Un año atrás, reciclado en la imagen de un profesor de voz cansina y traje desalineado, Alberto Fernández, asumía la presidencia
Por entonces, se hablaba del furor popular por los Border Collie, la raza de su perro Dylan. Los artistas se peleaban por entonar acordes en su departamento de Puerto Madero. Y los jóvenes, le pedían ayuda por twitter para rendir sus exámenes.
La exaltación de los símbolos peronistas y la idealización del regreso de “la política” estaba a la orden del día en los medios: finalmente, gobernaría alguien que sabía cómo manipular los hilos del poder.
Recién asumido, el profesor de derecho inflaba el pecho hablando de unidad. Autosuficiente, manejaba su Toyota Corolla con una mano al volante, como una metáfora de su capacidad para mantener con firmeza el rumbo de la Nación; y así, corregir el camino de esa Argentina hecha de hambre y de todo tipo de emergencias, que el relato kirchnerista había pavimentado para él.
A los pocos meses, la irrupción del COVID, convertía a Alberto en SuperAlberto. Con sus puños llenos de filminas y su comité de reconocidos infectólogos, el presidente se perdía en sus ejercicios de imaginación contra fácticos: “la pandemia con Macri, hubiera sido una catástrofe”, se repetía a sí mismo.
Envalentonado por la cucarda de salvavidas y la concentración de poder, el profesor invitaba a quiénes lo contradecían a estudiar la Constitución Nacional; tildaba de imbéciles a los ciudadanos que incumplían sus órdenes e impulsaba la impunidad de quienes debían estar presos. En su omnipotencia, ya no necesitaba planes.

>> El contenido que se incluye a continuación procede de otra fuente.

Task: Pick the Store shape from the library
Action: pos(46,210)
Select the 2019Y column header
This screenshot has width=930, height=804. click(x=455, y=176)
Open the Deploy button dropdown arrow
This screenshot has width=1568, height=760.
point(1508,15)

El semblante de profesor buenachón que había ideado, se iba desdibujando. El verdadero Fernández: un burócrata gris, capaz de decir y desdecirse al instante, salía a relucir. Alguien, que había sido puesto a dedo para seducir a distraídos y complacer a cómplices.
Mientras la sociedad lo empezaba a mirar con desconfianza y las calles se llenaban de reclamos, el profesor se contaba su propia historia, una y otra vez, para escapar de la realidad: la culpa siempre era del otro y el odio era patrimonio de los que pensaban distinto.
Pero esa realidad, era imposible de ocultar y la crisis sanitaria, económica y social, esta vez, ya no estaba hecha de relato. Los propios lo abandonaban, su credibilidad se agotaba y la fantasía se deshacía.
Al profesor moderado, experto y confiado de aquel idílico diciembre de 2019, le llegaba el peor final: a los ojos de su pueblo, se había convertido en la imagen de un hombre solitario, en el desierto, con un megáfono en mano y gritándole al vacío.